### About this task
Without changing a single character, copy every record below.

Saved entries
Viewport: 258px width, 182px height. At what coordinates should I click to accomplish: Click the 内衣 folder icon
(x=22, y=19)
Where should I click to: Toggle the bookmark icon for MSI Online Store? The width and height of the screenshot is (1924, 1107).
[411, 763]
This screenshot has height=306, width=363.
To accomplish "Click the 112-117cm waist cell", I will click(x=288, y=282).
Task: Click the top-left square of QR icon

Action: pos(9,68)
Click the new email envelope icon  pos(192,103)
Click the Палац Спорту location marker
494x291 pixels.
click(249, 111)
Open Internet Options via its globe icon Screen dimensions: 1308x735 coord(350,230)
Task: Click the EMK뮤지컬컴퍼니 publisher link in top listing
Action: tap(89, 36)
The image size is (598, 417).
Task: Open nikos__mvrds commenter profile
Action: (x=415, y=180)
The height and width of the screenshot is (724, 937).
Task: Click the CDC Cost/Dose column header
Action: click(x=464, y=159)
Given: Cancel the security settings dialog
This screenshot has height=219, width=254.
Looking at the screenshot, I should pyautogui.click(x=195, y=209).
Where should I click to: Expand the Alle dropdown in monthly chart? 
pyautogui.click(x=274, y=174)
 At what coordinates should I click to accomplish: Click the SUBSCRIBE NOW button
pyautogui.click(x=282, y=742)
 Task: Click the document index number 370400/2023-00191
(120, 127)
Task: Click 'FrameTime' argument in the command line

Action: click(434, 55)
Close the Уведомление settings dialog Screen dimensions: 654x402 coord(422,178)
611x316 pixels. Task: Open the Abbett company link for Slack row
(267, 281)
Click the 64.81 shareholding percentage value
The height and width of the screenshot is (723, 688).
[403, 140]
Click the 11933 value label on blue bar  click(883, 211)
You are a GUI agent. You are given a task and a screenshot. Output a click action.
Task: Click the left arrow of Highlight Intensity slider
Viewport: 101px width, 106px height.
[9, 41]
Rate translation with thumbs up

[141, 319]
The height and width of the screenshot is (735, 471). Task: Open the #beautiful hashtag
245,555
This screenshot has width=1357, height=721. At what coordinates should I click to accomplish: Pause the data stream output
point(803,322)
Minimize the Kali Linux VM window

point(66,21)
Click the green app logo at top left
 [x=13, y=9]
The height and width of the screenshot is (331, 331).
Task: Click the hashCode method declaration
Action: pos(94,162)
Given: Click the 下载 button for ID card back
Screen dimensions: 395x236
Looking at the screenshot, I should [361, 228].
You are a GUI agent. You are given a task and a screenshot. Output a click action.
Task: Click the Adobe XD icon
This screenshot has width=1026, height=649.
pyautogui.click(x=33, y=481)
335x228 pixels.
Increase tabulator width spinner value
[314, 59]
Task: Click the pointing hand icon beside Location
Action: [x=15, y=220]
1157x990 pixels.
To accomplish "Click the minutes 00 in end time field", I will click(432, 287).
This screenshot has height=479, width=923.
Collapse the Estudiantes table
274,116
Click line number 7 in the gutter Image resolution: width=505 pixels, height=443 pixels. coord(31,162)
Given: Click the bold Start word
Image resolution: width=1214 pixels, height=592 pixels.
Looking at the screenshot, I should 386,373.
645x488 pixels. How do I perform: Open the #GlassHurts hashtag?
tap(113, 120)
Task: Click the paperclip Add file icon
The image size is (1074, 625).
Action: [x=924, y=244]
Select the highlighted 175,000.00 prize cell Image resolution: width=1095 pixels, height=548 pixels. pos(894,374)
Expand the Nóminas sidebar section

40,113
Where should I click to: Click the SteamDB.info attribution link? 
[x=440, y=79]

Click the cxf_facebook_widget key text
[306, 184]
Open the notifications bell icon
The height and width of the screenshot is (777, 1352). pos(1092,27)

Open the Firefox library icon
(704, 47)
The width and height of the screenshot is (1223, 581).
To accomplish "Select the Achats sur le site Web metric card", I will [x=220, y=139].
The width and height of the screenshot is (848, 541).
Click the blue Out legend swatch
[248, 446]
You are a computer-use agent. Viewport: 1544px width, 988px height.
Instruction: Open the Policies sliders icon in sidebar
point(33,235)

### Task output
Viewport: 258px width, 182px height. At what coordinates should I click to accomplish: Click the 内衣 folder icon
(x=22, y=19)
Where should I click to: Toggle the bookmark icon for MSI Online Store? The width and height of the screenshot is (1924, 1107).
[411, 763]
This screenshot has height=306, width=363.
To accomplish "Click the 112-117cm waist cell", I will click(x=288, y=282).
Task: Click the top-left square of QR icon

Action: pos(9,68)
Click the new email envelope icon  pos(192,103)
Click the Палац Спорту location marker
494x291 pixels.
click(249, 111)
Open Internet Options via its globe icon Screen dimensions: 1308x735 coord(350,230)
Task: Click the EMK뮤지컬컴퍼니 publisher link in top listing
Action: tap(89, 36)
The image size is (598, 417).
Task: Open nikos__mvrds commenter profile
Action: (x=415, y=180)
The height and width of the screenshot is (724, 937).
Task: Click the CDC Cost/Dose column header
Action: click(x=464, y=159)
Given: Cancel the security settings dialog
This screenshot has height=219, width=254.
Looking at the screenshot, I should pyautogui.click(x=195, y=209).
Where should I click to: Expand the Alle dropdown in monthly chart? 
pyautogui.click(x=274, y=174)
 At what coordinates should I click to accomplish: Click the SUBSCRIBE NOW button
pyautogui.click(x=282, y=742)
 Task: Click the document index number 370400/2023-00191
(120, 127)
Task: Click 'FrameTime' argument in the command line

Action: click(434, 55)
Close the Уведомление settings dialog Screen dimensions: 654x402 coord(422,178)
611x316 pixels. Task: Open the Abbett company link for Slack row
(267, 281)
Click the 64.81 shareholding percentage value
The height and width of the screenshot is (723, 688).
[403, 140]
Click the 11933 value label on blue bar  click(883, 211)
You are a GUI agent. You are given a task and a screenshot. Output a click action.
Task: Click the left arrow of Highlight Intensity slider
Viewport: 101px width, 106px height.
[9, 41]
Rate translation with thumbs up

[141, 319]
The height and width of the screenshot is (735, 471). Task: Open the #beautiful hashtag
245,555
This screenshot has width=1357, height=721. At what coordinates should I click to accomplish: Pause the data stream output
point(803,322)
Minimize the Kali Linux VM window

point(66,21)
Click the green app logo at top left
 [x=13, y=9]
The height and width of the screenshot is (331, 331).
Task: Click the hashCode method declaration
Action: pos(94,162)
Given: Click the 下载 button for ID card back
Screen dimensions: 395x236
Looking at the screenshot, I should [361, 228].
You are a GUI agent. You are given a task and a screenshot. Output a click action.
Task: Click the Adobe XD icon
This screenshot has width=1026, height=649.
pyautogui.click(x=33, y=481)
335x228 pixels.
Increase tabulator width spinner value
[314, 59]
Task: Click the pointing hand icon beside Location
Action: [x=15, y=220]
1157x990 pixels.
To accomplish "Click the minutes 00 in end time field", I will click(432, 287).
This screenshot has height=479, width=923.
Collapse the Estudiantes table
274,116
Click line number 7 in the gutter Image resolution: width=505 pixels, height=443 pixels. coord(31,162)
Given: Click the bold Start word
Image resolution: width=1214 pixels, height=592 pixels.
Looking at the screenshot, I should 386,373.
645x488 pixels. How do I perform: Open the #GlassHurts hashtag?
tap(113, 120)
Task: Click the paperclip Add file icon
The image size is (1074, 625).
Action: [x=924, y=244]
Select the highlighted 175,000.00 prize cell Image resolution: width=1095 pixels, height=548 pixels. pos(894,374)
Expand the Nóminas sidebar section

40,113
Where should I click to: Click the SteamDB.info attribution link? 
[x=440, y=79]

Click the cxf_facebook_widget key text
[306, 184]
Open the notifications bell icon
The height and width of the screenshot is (777, 1352). pos(1092,27)

Open the Firefox library icon
(704, 47)
The width and height of the screenshot is (1223, 581).
To accomplish "Select the Achats sur le site Web metric card", I will [x=220, y=139].
The width and height of the screenshot is (848, 541).
Click the blue Out legend swatch
[248, 446]
You are a computer-use agent. Viewport: 1544px width, 988px height.
Instruction: Open the Policies sliders icon in sidebar
point(33,235)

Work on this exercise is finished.